Fig 1. Characterization of ASC.

(A) ASC were adherent to culture flaks and exhibited a fibroblast-like spindle-shaped morphology. (B) Macroscopic view of CFU-F assay showing colonies of ASC stained by Giemsa. (C) Microscopic view exemplifying one colony of ASC also stained by Giemsa. Growth of ASC in culture was exponential (D) and the curves were converted to logarithmic scale (E) to calculate population doubling time (PDT) (n = 4 in all experiments). (F-K) Histograms showing the immunophenotype of ASC by flow cytometry. (F) Dead cells were excluded from the analysis by DAPI staining. (G-K) Dashed lines represent isotype controls and the percentage of positive events is shown on the right upper quadrant.

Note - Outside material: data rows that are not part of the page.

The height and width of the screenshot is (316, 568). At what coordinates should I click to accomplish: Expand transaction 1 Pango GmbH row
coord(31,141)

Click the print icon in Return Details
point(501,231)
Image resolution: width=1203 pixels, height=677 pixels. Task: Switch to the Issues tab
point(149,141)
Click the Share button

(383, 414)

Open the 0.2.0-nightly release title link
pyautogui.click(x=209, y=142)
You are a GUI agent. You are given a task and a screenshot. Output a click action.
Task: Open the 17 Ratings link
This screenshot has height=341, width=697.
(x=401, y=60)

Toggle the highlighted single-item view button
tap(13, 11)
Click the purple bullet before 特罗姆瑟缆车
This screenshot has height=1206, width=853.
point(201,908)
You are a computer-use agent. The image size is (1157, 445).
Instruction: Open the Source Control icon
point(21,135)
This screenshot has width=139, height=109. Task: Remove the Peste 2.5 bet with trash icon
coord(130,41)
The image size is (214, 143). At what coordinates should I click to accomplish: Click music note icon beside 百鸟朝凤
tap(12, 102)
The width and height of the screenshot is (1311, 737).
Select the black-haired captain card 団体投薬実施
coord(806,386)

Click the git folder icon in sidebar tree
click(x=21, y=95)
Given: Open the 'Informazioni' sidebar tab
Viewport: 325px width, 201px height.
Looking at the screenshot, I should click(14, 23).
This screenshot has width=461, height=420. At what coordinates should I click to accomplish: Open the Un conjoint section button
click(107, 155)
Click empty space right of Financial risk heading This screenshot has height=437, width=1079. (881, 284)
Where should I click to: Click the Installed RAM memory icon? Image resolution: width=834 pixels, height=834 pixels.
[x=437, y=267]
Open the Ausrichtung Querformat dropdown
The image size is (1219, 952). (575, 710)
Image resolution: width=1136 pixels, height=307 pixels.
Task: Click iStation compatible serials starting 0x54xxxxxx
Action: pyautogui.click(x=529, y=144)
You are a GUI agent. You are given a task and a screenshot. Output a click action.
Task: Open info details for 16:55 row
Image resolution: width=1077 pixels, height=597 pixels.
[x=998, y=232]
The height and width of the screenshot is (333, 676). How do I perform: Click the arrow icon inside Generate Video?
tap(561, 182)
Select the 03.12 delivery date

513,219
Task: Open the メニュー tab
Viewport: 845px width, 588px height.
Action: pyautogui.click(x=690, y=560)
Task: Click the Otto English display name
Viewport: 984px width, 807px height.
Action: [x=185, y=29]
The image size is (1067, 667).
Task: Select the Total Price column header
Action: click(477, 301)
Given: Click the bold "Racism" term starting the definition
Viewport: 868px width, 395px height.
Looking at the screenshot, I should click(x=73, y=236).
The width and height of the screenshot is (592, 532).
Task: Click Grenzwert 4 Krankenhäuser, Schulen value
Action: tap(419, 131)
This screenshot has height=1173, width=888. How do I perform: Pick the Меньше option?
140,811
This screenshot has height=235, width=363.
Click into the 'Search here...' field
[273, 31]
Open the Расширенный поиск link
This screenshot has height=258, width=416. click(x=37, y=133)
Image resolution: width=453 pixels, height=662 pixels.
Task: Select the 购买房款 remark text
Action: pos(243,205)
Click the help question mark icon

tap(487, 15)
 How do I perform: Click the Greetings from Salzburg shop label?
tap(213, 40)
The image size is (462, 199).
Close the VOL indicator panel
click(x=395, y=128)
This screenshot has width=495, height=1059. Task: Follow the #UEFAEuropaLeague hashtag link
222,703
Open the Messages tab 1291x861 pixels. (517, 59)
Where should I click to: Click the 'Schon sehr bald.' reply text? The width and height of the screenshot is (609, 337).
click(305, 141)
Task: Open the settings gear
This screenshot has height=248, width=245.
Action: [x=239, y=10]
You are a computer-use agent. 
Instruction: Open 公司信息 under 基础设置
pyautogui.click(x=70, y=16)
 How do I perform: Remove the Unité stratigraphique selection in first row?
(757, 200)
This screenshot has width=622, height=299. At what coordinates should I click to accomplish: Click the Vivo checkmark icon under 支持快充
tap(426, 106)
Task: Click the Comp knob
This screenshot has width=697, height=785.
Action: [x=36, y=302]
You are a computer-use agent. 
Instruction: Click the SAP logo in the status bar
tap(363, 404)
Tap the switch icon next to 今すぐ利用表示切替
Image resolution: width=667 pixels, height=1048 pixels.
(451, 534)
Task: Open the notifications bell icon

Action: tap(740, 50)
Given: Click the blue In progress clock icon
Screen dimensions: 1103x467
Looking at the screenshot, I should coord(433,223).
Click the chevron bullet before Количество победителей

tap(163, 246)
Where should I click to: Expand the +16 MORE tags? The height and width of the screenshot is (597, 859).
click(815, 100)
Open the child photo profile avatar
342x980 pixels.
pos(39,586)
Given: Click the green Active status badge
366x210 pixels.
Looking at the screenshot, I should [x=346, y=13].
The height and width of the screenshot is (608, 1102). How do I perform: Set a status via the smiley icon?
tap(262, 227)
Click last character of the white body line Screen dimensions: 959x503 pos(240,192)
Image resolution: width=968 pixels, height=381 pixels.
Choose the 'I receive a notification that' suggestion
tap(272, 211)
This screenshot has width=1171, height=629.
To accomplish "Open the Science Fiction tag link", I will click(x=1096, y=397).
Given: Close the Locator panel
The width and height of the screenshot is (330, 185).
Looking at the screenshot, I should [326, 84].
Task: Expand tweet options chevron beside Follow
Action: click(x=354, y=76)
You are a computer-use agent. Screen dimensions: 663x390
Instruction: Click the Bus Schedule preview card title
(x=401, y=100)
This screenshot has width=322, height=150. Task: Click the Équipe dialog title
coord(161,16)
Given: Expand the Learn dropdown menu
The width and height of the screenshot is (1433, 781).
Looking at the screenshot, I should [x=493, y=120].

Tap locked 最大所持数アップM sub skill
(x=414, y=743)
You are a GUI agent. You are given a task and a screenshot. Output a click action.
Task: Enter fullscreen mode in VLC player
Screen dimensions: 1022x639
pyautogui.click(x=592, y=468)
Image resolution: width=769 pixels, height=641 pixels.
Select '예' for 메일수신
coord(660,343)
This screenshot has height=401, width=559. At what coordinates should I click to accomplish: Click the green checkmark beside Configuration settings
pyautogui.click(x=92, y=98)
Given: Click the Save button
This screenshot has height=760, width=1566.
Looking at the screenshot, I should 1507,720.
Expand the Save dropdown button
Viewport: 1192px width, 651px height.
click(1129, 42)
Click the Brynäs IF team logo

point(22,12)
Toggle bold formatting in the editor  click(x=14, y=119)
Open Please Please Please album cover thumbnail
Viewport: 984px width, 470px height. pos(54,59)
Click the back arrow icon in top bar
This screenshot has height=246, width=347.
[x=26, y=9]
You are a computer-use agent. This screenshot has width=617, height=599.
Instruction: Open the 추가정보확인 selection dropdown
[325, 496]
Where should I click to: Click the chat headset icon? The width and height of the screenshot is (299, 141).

Cells were predominantly positive for CD90.2 (G) and Sca-1 (H). Expression of CD105 (I) and CD73 (J) was lower. No hematopoietic contaminants were observed since cells were negative for CD45 (K). (L-O) Differentiation of ASC. (L and N) Negative controls. Cells were cultured for 21 days in standard expansion culture medium. (M) ASC cultured in adipogenic conditions exhibited lipid vacuoles in their cytoplasm shown by Oil Red O staining (white arrows). (O) Cells cultured in osteogenic conditions exhibited calcium deposits in the extracellular matrix stained by Alizarin Red. Inserts show higher magnification images of M and O.